I've been stuck on this for a while now and it has been frustrating me to the point of pain. Any help would be much appreciated..

I'm 3rd year undergrad level by the way.. See attached:

 

[learningphysics]

I've been stuck on this for a while now and it has been frustrating me to the point of pain. Any help would be much appreciated..

I'm 3rd year undergrad level by the way.. See attached:

For part a) derive a linear relationship between P and D... perhaps you already have the relation derived in your text. P=kD (find out what k should be)

del.D=true charge density
del.P=bound volume charge density

so del.(kD)=bound charge density
k del.D = bound charge density
k(true charge density) = bound volume charge density.

You can get the true charge density using charge/volume of layer. Then you can get the bound volume charge density using the above equation.

For part b), use Gauss law for P using the two faces of the dielectric... it should be easy after getting part a).
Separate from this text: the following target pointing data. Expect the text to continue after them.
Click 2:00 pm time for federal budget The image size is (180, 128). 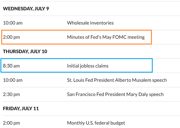coord(11,123)
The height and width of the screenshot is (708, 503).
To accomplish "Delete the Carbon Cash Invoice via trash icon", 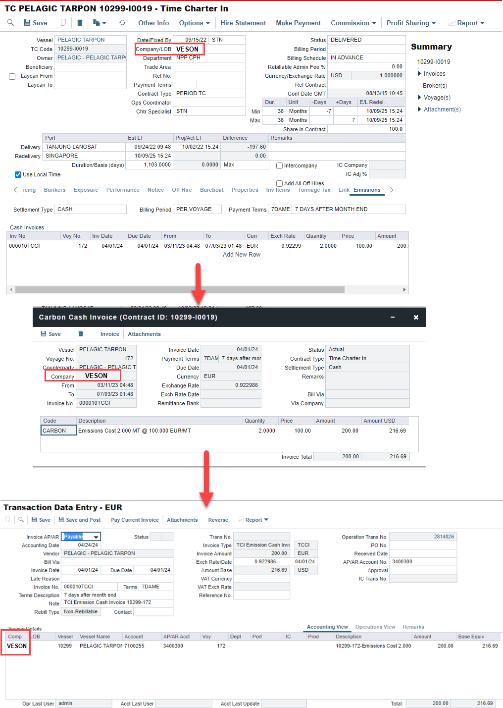I will click(x=81, y=334).
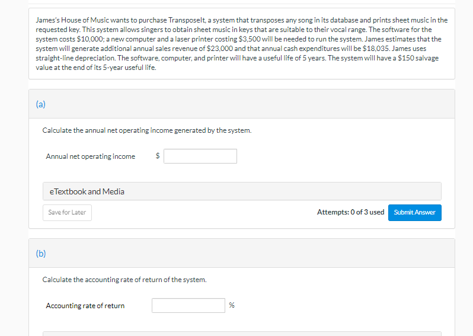Click the Accounting rate of return input box
The width and height of the screenshot is (473, 336).
point(188,305)
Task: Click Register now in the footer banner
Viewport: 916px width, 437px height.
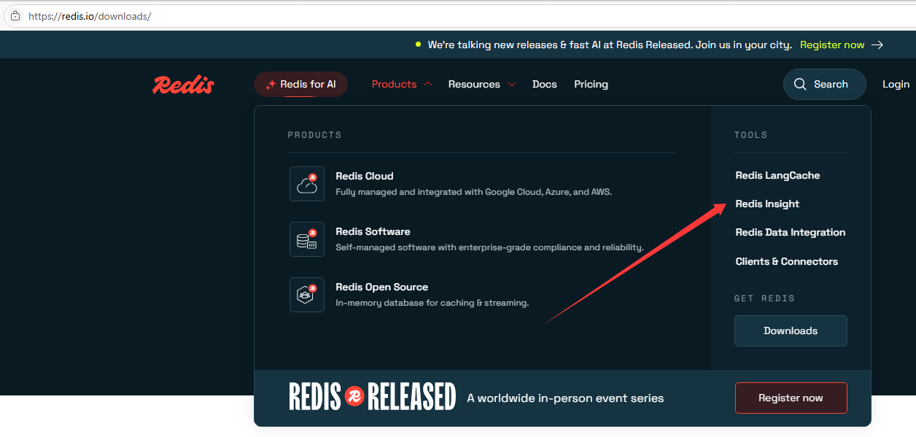Action: click(x=791, y=398)
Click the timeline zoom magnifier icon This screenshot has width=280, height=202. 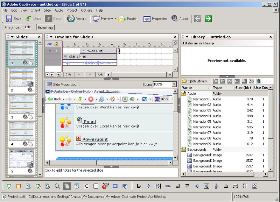175,44
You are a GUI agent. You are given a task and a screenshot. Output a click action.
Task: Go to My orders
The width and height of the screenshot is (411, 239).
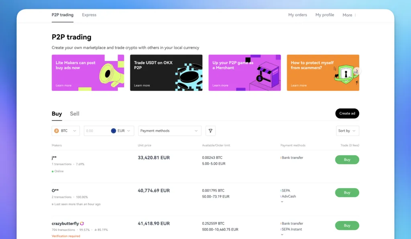coord(297,15)
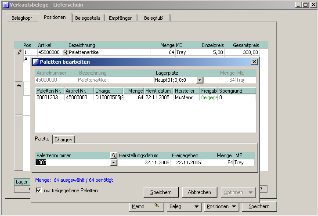Click the search icon next to Palettennummer
This screenshot has width=318, height=216.
114,155
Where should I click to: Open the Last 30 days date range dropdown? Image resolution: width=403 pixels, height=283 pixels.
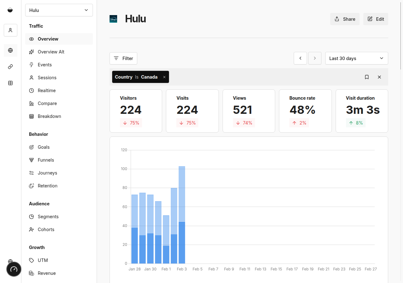356,58
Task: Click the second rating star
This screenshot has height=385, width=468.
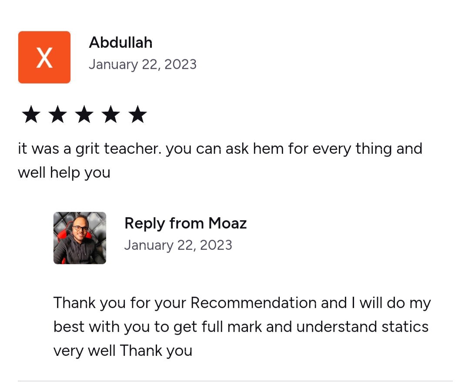Action: click(57, 115)

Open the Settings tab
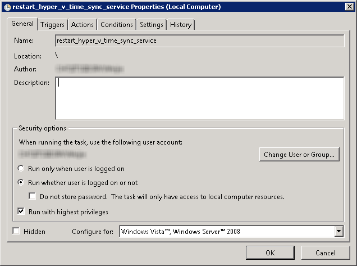tap(152, 25)
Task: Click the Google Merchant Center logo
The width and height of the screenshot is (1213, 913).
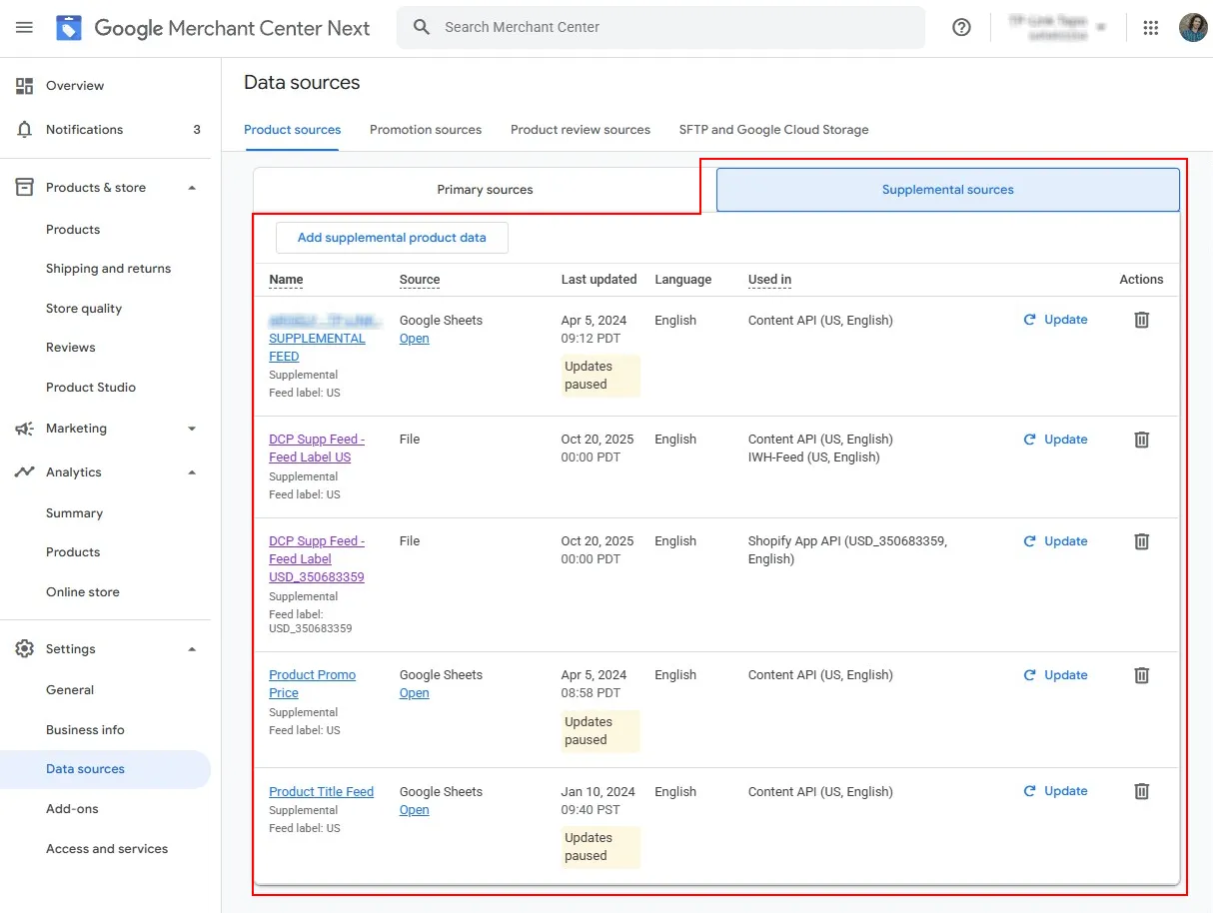Action: point(69,28)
You can simply calculate the total bound charge using the answer of a) times the volume of the layer. The value of P at the face is the bound surface charge density.

 

[OlderDan]

I've been stuck on this for a while now and it has been frustrating me to the point of pain. Any help would be much appreciated..

I'm 3rd year undergrad level by the way.. See attached:

I'm not sure I can help you as well as some others might. But nobody else has jumped in here, so let me give it a try. I was never too fond of those cgs units, but that seems to be where this is coming from. In those units.
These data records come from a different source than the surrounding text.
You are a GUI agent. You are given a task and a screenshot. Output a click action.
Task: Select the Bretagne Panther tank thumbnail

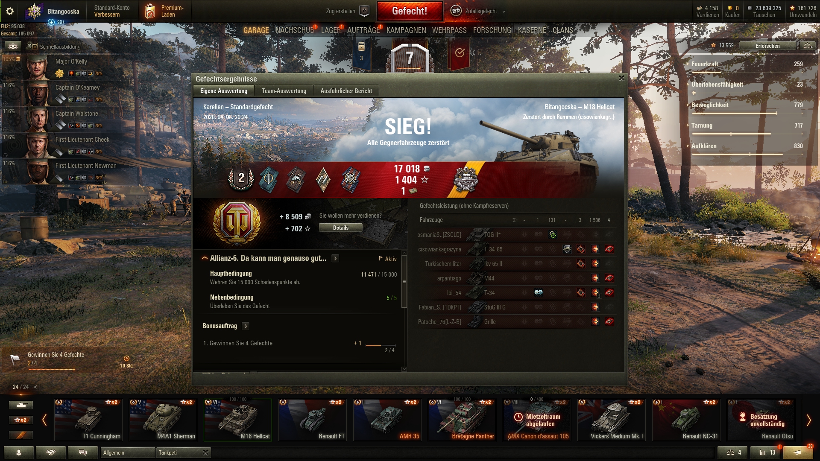pos(462,420)
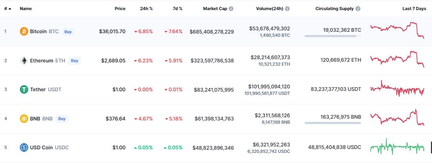Open Bitcoin's last 7 days sparkline chart
The height and width of the screenshot is (163, 432).
coord(397,30)
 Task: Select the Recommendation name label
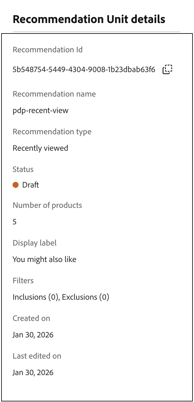(x=54, y=94)
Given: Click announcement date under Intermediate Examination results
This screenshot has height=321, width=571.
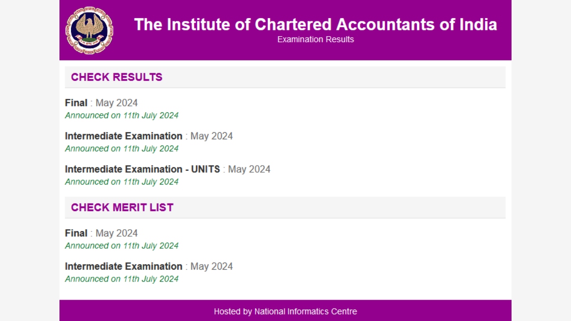Looking at the screenshot, I should tap(122, 148).
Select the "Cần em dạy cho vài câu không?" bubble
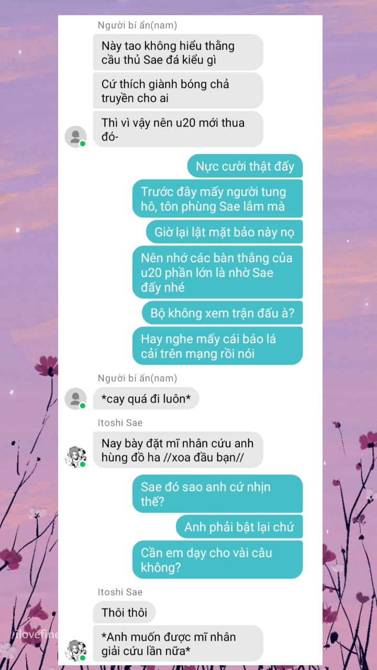This screenshot has height=670, width=377. point(217,560)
\frac{P}{E} = \frac{\epsilon-1}{4\pi}=\frac{2.2}{4\pi}

if I am interpreting the given information correctly.

P} = \frac{\epsilon-1}{4\pi}=\frac{2.2E}{4\pi}=\frac{D-E}{4\pi}

Assuming all the embedded charge is confined to the d = 2mm strip in the middle of the material, the electric field from that charge at the surfaces will be found from Gauss's law

(E_2 - E_1 ) \bullet \hat n = 4\pi \rho d

where \rho is the average charge density within the strip across the thinckness d.

I don't think there is any contribution here from polarization charge, because the dielectric continues throughout the excess charge region, and is electrically neutral.

If you find E, you can find P, which is proportional to E, and if you can find P you can find the bound surface charge.

Now if you look deeper inside the 2mm layer, and assume a uniform excess charge density within that layer, the electric field is going to vary because the charge contained within a thinner strip is going to vary. The field in the center of the strip will be zero and will increase as you move out to the surface of the excess charge layer.

There will be a polarization charge layer at the outside surface of the dielectric that will yield a bound surface charge density out there

Check up on me wrt units and such, but I think this is basically the path you need to follow. If any of this makes sense, see what you can do with it. If you post some work on it, someone who is fresher than me on this stuff might jump in, and if not I'll look at it harder.